Binary is an Implementation Detail

Binary is a topic that people strongly associate with the subject of computing. After all, computing is the only area where binary is actually of any use: it’s ours, and ours alone. Binary is often one of the very first topics we teach students. But is it actually important — I would argue that binary is not very important at all for the computer science/software end of the subject (rather than the electronics/hardware end), and we should probably not bother to teach binary to computing beginners.

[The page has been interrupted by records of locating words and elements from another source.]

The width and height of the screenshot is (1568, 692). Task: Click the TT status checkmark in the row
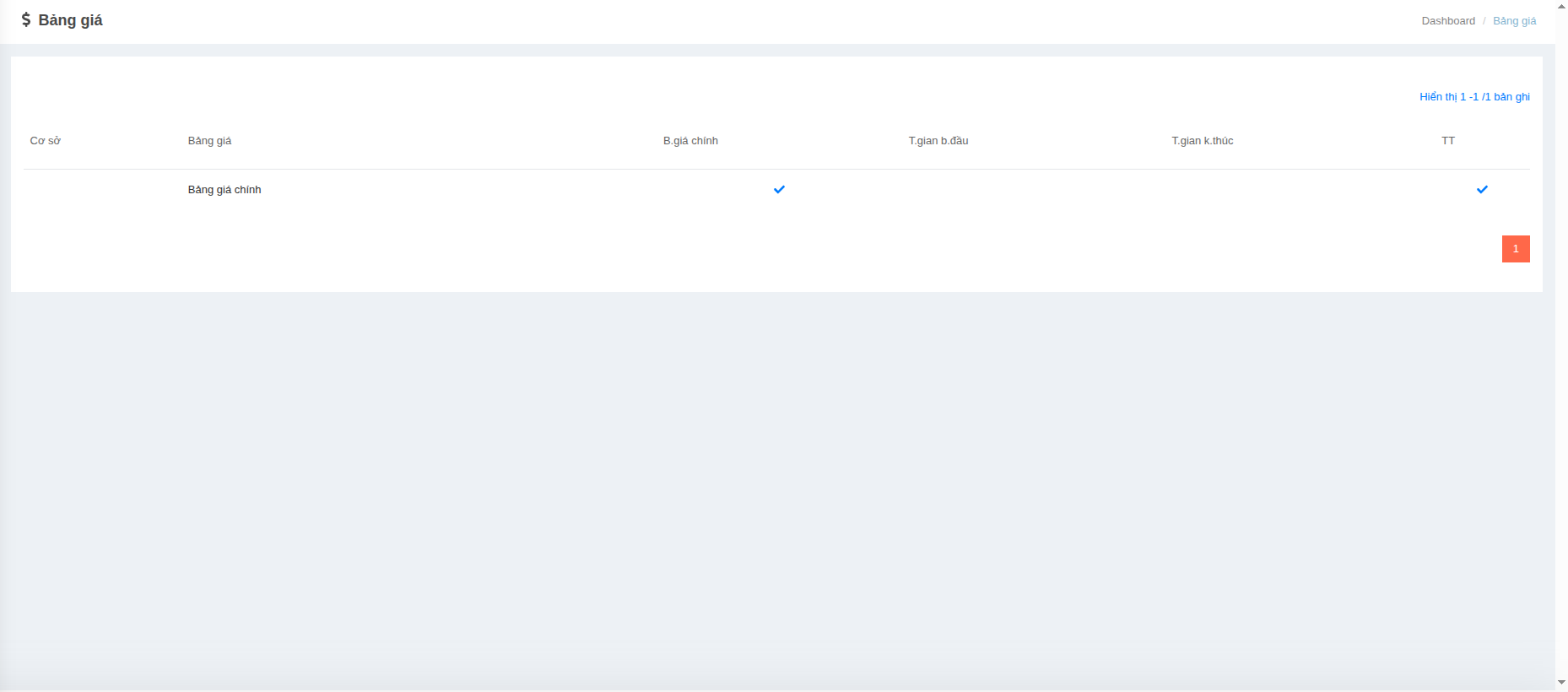1482,190
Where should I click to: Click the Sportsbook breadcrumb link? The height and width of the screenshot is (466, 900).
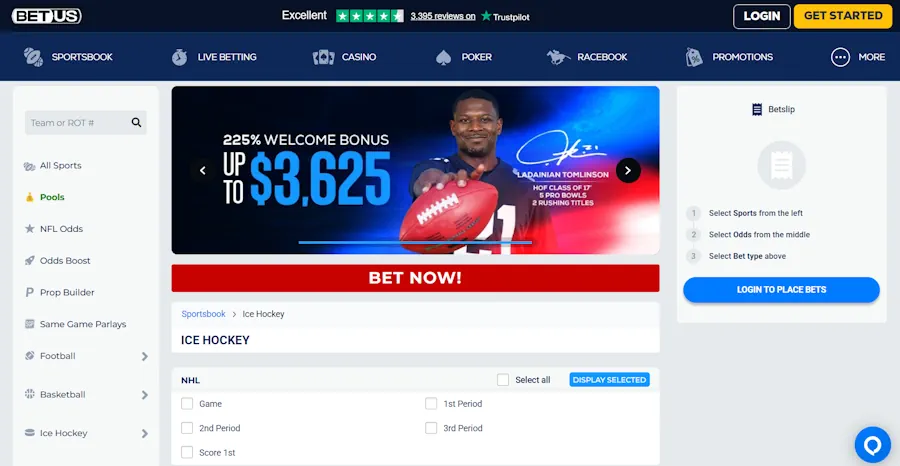[204, 314]
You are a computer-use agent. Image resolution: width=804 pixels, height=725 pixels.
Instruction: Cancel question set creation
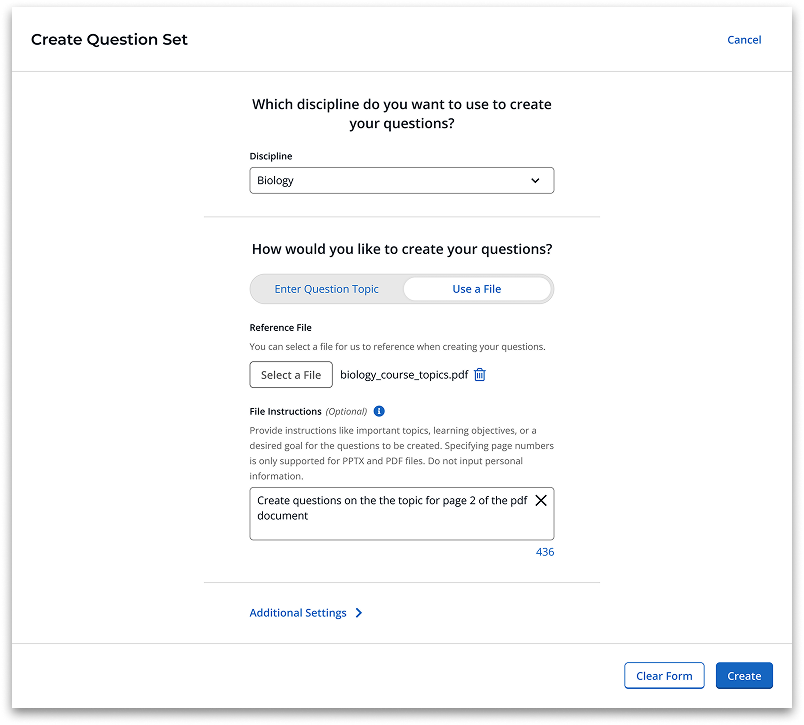point(744,40)
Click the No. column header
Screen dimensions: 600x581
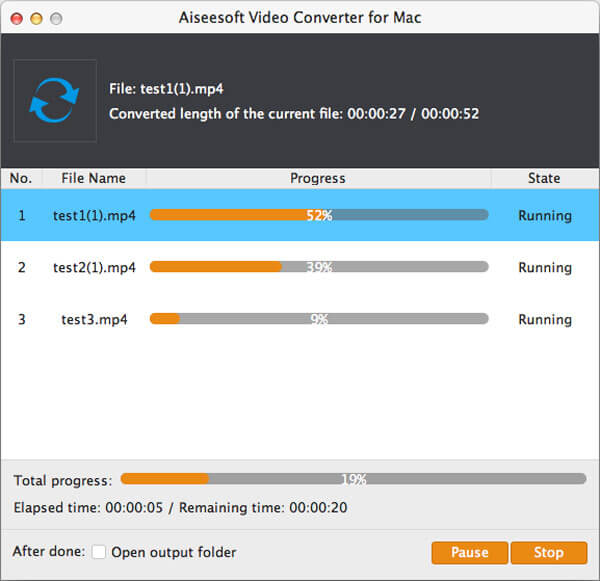[21, 178]
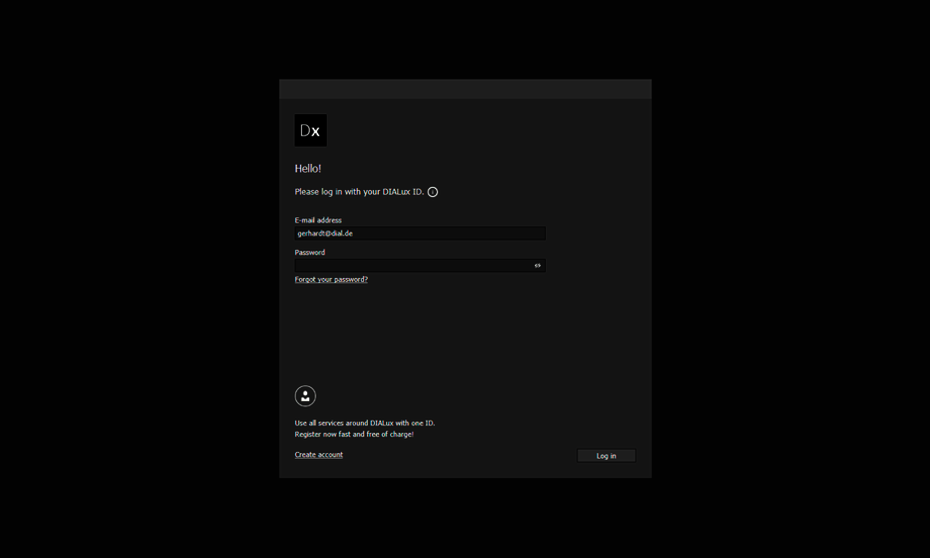
Task: Click the DIALux Dx logo
Action: pos(310,131)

My post is in part triggered by some of the discussions surrounding the teaching of Computing in Key Stage 3 and 4 in the UK (i.e. ages 11-16), but I want to make it clear that I am making an academic (see the sidebar!) argument about the discipline, not attacking particular specifications or syllabuses, which are in general moving in the right direction in the UK (hurrah!). I also realise that teachers must teach what the syllabus requires, but this will hopefully be food for thought.

The Arguments For Binary

Below is a list of arguments I’ve heard for why binary is important and fundamental enough in computing to require teaching early on, along with my counter-arguments to each. See if you are convinced!

It’s important to know that all data is represented as binary numbers. I agree that it is important to realise that computing is ultimately all numbers, underneath it all. The representation of text as numbers is a useful understanding in computing, and the notion that pointers and references are ultimately stored as some form of number can also be useful. But the fact these underlying numbers are binary is an afterthought: if the numbers were stored as denary (aka decimal) then it wouldn’t matter.

You need to know that data is limited by the number of bits available. Most languages use limited-size integers as the common numeric type, and it is important to know that the storage range is limited. But that again doesn’t require knowing binary: the limits -128 to 127 are a bit odd without knowing binary, but the principle of limited storage is the same as if the limits were -99 to +99.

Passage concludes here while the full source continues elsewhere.